───── Material to process

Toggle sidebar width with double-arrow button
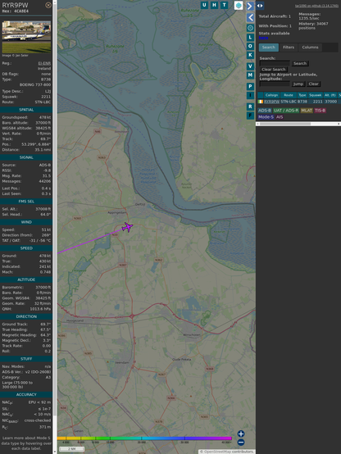 (x=260, y=6)
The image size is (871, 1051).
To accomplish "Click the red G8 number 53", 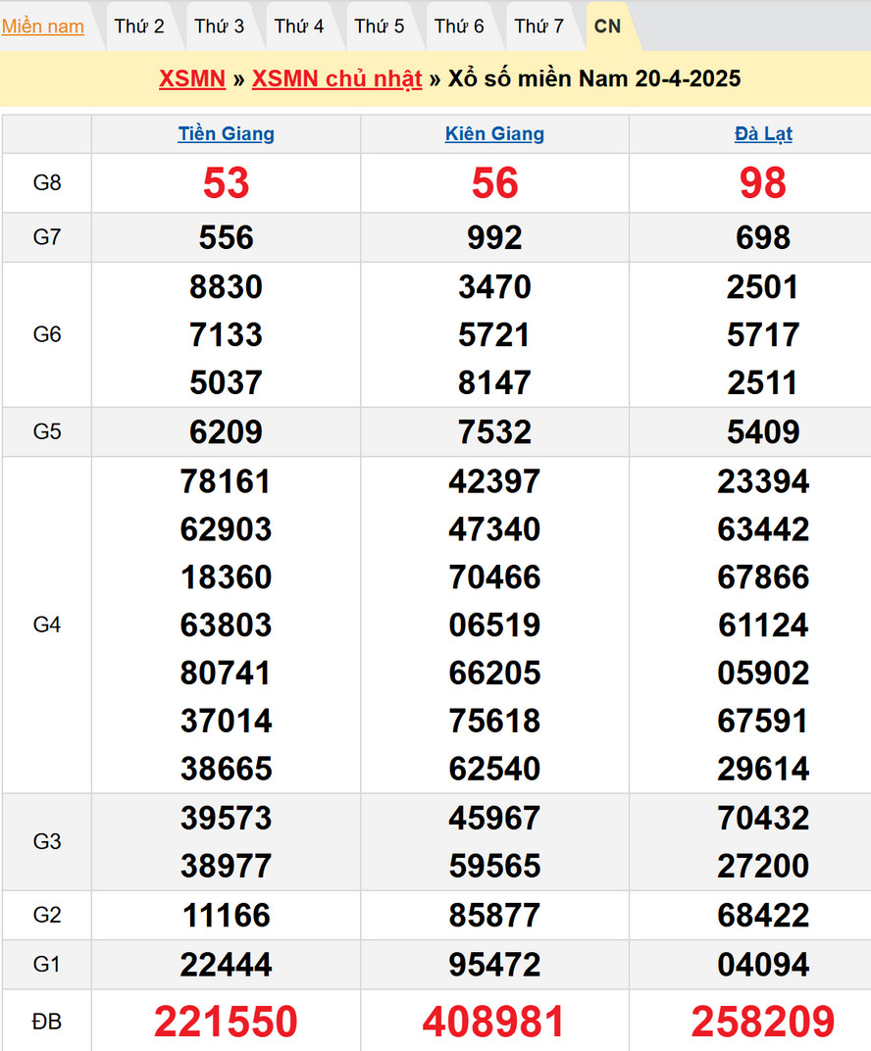I will pos(226,183).
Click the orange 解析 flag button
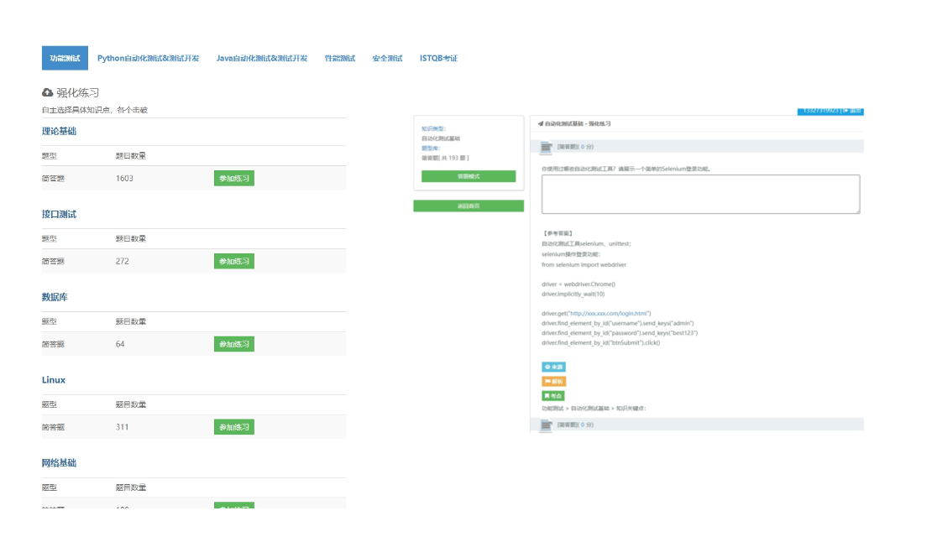The width and height of the screenshot is (932, 542). (553, 381)
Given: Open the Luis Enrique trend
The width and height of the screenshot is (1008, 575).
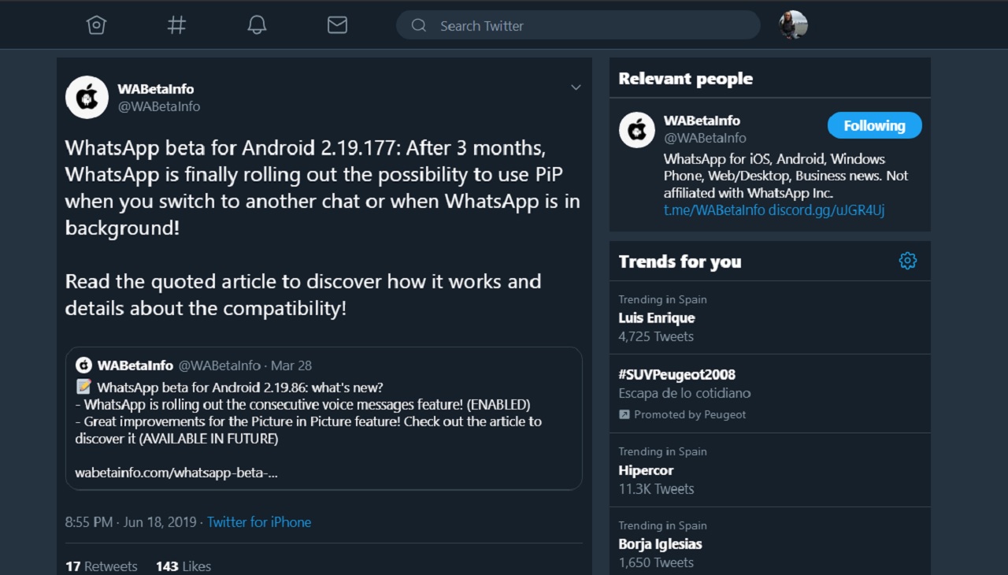Looking at the screenshot, I should pos(657,318).
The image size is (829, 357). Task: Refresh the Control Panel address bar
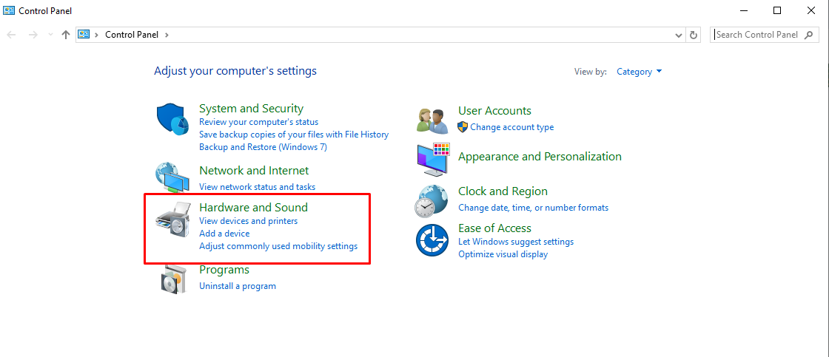[694, 35]
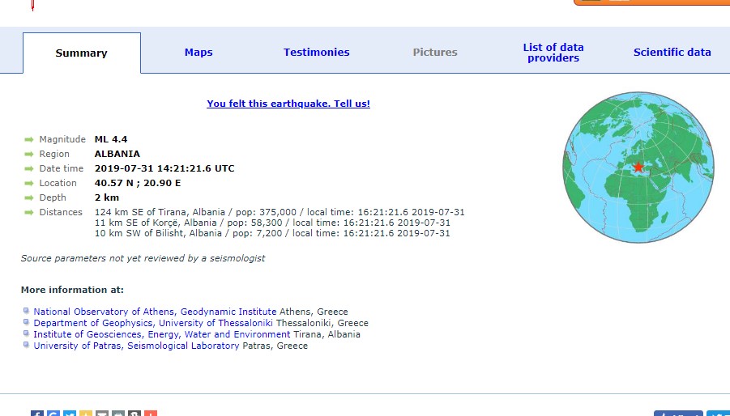Click the Facebook share icon at bottom

36,414
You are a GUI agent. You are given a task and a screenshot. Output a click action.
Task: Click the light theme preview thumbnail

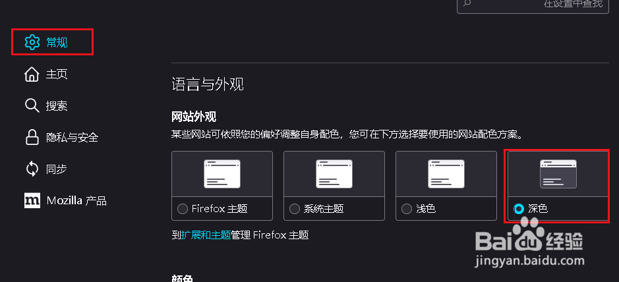(446, 174)
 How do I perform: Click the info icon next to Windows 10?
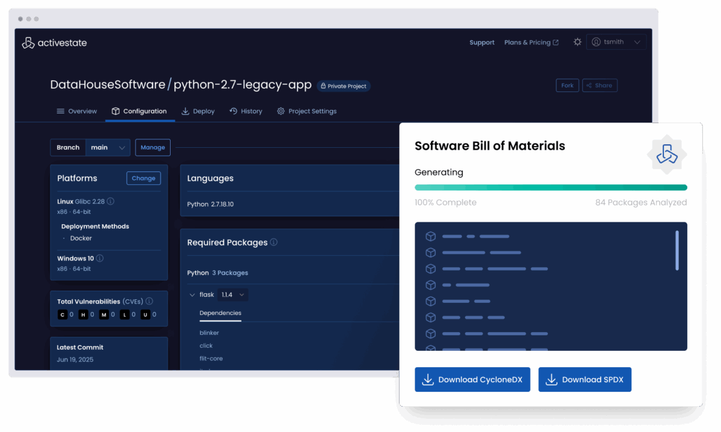pyautogui.click(x=100, y=258)
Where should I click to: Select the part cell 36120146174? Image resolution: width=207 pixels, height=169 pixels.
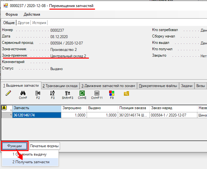click(x=37, y=115)
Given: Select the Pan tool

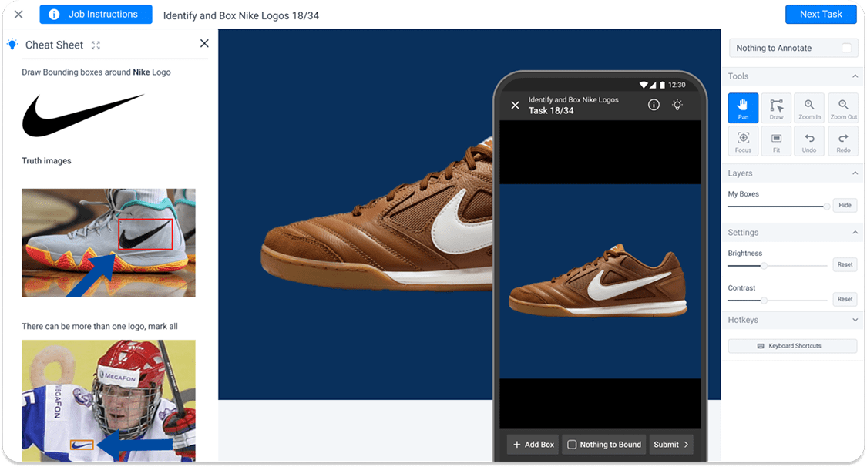Looking at the screenshot, I should pyautogui.click(x=743, y=108).
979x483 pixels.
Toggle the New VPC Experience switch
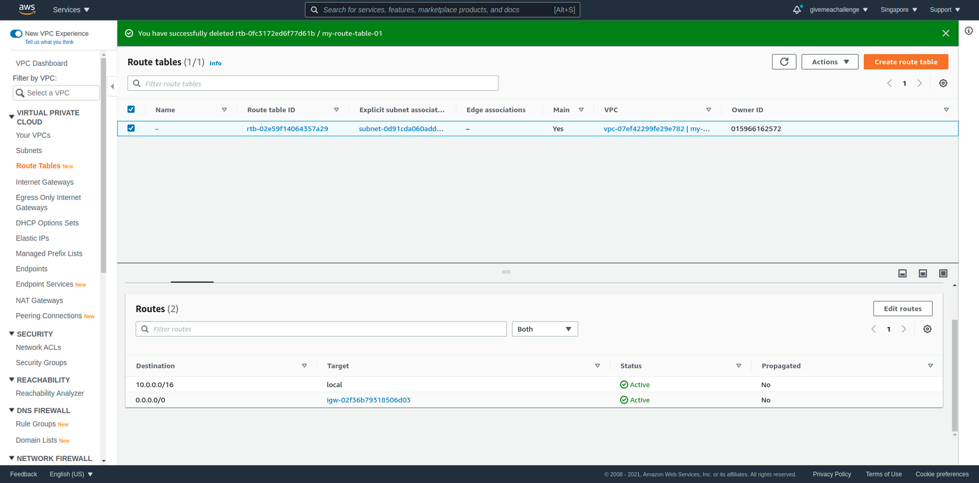(x=16, y=34)
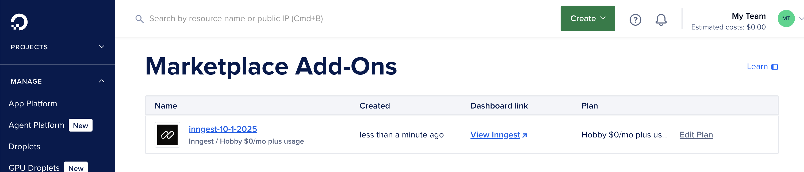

──────────

* Task directions
With pictures omitted, copy exactly the lines from the one containing "979x483 pixels." through the final line of the listing, both included.

* Solution to the exercise
979x483 pixels.
Toggle the New VPC Experience switch
(x=16, y=34)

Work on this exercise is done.